TEXT EXCERPT:
***
Emo wins over audience (West End Times)

Emo wins over audience

West End Times, October 20, 1993

Emo Philips peers out from behind the curtains and slowly takes to the stage. The tall, gangly man-child surveys his audience, unsure of what to make of them.

The audience at Punchline’s Comedy Club in Gastown is already laughing. They know what to make of the 37-year-old comedian from his numerous talk show appearances, HBO specials, and comedy albums. Emo Philips is no ordinary comic.

With his distinctive look and manner – his bowl-cut hairdo, sad, elongated face, arched eyebrows, wide eyes, pale skin and bodily contortions – Philips easily could have made it as a physical silent movie comedian like his idols Charlie Chaplin and Buster Keaton.

But to concentrate solely on his appearance and comedy persona is to miss the point. Philips’ material is damn funny. Put him in a suit and tie, give him the delivery of your standard standup, and he’d still succeed. You don’t stay in the business for 17 years, like he has, on the strength of a goofy look and strange delivery.

Philips’ jokes are largely one-liners, not unlike Steven Wright’s. But while Wright stands motionless and recites his work in a monotone, Emo prowls the stage, his limbs pointing in all directions – his knees up to his ears, arms stretched over his head, straight out behind him, or fidgeting with his hair. He speaks slowly, enunciating each word, and his pitch rises and falls like a diva warming up for her aria.

The difference in styles aside, the jokes are similar, relying on turns of phrases and literal takes. On the way to the gig, for example, he apparently had an asthmatic attack. “Three asthmatics jumped me. I know, I know… I should have heard them hiding.”
***
TASK REQUIREMENTS:
• a. Copy the Emo Philips review word for word, everything from "The audience at" down to "and Buster Keaton.".
• b. According to the Emo Philips review, how many years has Philips stayed in the business?
• c. How would the Emo Philips review go on? Write the next part, picking up right after its final sentence.

PROVIDED MATERIAL:
***
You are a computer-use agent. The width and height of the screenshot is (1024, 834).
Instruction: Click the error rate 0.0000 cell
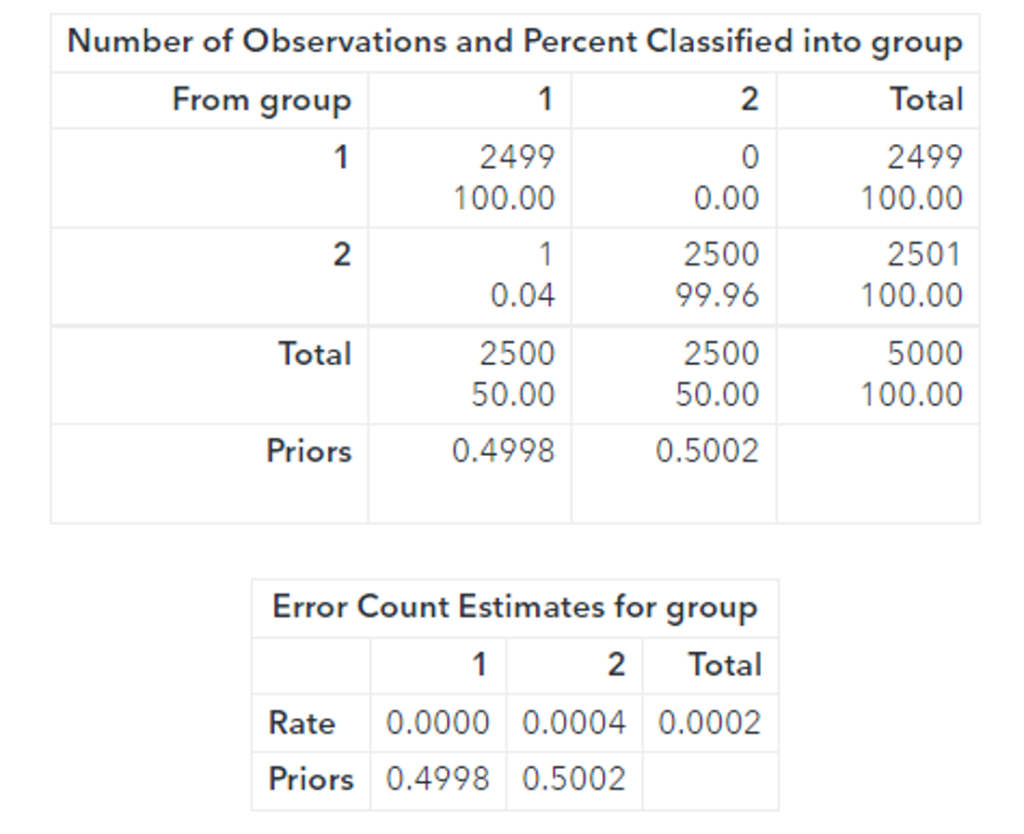click(x=438, y=722)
***
SOLVED PROBLEMS:
• a.
The audience at Punchline’s Comedy Club in Gastown is already laughing. They know what to make of the 37-year-old comedian from his numerous talk show appearances, HBO specials, and comedy albums. Emo Philips is no ordinary comic.

With his distinctive look and manner – his bowl-cut hairdo, sad, elongated face, arched eyebrows, wide eyes, pale skin and bodily contortions – Philips easily could have made it as a physical silent movie comedian like his idols Charlie Chaplin and Buster Keaton.

• b. 17 years.

• c.
And when his girlfriend told him she was seeing another man, he suggested, “Well, try rubbing your eyes or something.”

See if this doesn’t sound like it’s from the Steven Wright library: “I lent a friend a couple of thousand dollars for plastic surgery. Now I don’t know what he looks like.”

Philips generally works clean. And while there are a few sick jokes, he, himself, is the butt of most of them.

The unathletic Chicago native, who weighs 140 pounds naked (“That is if you can go by the scale in the bus station”), was called Mr. Baseball in his youth. Not for any physical prowess, but “because of the stitches in my face.”

Just looking at him you might think he’s led a sheltered life. “But I’ve tried my hand at sex,” he says. “I held my own.”

While playing Manitoba (“an Indian word meaning ‘I dunno, what do you wanna do?’”) in February, it was so cold, he said, “that I seriously considered contracting gonorrhea just for the burning sensation.”

To truly appreciate Emo Philips, as the crowd at Punchlines clearly did, one has to see him live. Television does not do him justice. He needs time to develop his rather annoying offbeat character.

But over the course of an hour, he grows on you.